### Task requirements
Please find all lines containing "computer" in the listing below and copy them.

========================

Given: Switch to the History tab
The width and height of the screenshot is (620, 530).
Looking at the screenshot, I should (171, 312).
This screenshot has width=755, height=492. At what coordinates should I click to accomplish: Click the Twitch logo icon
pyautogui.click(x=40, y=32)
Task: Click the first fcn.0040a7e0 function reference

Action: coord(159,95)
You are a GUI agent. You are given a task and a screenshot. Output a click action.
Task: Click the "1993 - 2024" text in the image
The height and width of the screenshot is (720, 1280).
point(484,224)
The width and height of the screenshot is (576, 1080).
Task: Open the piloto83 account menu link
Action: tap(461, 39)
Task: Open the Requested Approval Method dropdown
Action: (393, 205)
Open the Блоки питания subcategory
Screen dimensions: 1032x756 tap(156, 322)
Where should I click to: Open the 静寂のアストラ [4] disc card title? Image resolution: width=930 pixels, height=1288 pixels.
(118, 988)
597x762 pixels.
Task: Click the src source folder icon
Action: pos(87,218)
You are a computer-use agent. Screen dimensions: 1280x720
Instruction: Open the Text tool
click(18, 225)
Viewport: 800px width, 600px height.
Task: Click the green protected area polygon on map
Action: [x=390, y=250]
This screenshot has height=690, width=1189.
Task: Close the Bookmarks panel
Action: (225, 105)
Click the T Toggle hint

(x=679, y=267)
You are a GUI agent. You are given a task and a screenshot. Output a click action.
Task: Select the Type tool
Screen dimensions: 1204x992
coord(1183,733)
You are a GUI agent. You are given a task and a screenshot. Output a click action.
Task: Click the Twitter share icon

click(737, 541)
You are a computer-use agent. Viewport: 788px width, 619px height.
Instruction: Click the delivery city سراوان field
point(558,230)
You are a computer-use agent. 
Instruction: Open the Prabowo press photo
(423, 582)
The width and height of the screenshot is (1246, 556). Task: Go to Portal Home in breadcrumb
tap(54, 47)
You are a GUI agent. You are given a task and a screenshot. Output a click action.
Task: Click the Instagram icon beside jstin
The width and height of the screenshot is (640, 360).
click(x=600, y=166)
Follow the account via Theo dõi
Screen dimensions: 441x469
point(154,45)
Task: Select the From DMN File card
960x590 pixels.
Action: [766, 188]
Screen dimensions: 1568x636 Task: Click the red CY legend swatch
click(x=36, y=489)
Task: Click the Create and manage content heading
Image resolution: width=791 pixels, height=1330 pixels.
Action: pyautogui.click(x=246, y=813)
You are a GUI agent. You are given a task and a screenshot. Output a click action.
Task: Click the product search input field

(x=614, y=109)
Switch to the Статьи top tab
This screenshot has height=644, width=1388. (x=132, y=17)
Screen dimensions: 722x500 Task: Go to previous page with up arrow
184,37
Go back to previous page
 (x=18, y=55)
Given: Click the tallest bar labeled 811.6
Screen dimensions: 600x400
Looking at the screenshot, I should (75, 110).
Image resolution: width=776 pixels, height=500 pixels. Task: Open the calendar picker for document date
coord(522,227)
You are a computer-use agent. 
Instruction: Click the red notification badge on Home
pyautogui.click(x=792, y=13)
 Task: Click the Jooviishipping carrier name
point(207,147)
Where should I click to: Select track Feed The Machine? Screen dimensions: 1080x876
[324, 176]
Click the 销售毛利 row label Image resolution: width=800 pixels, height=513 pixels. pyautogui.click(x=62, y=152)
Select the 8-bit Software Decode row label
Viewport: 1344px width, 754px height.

========================

### Your solution
You are a computer-use agent. Screen dimensions: 1280x720
You are a computer-use agent. Viewport: 788px width, 619px height.
You are a computer-use agent. 
You are a computer-use agent. 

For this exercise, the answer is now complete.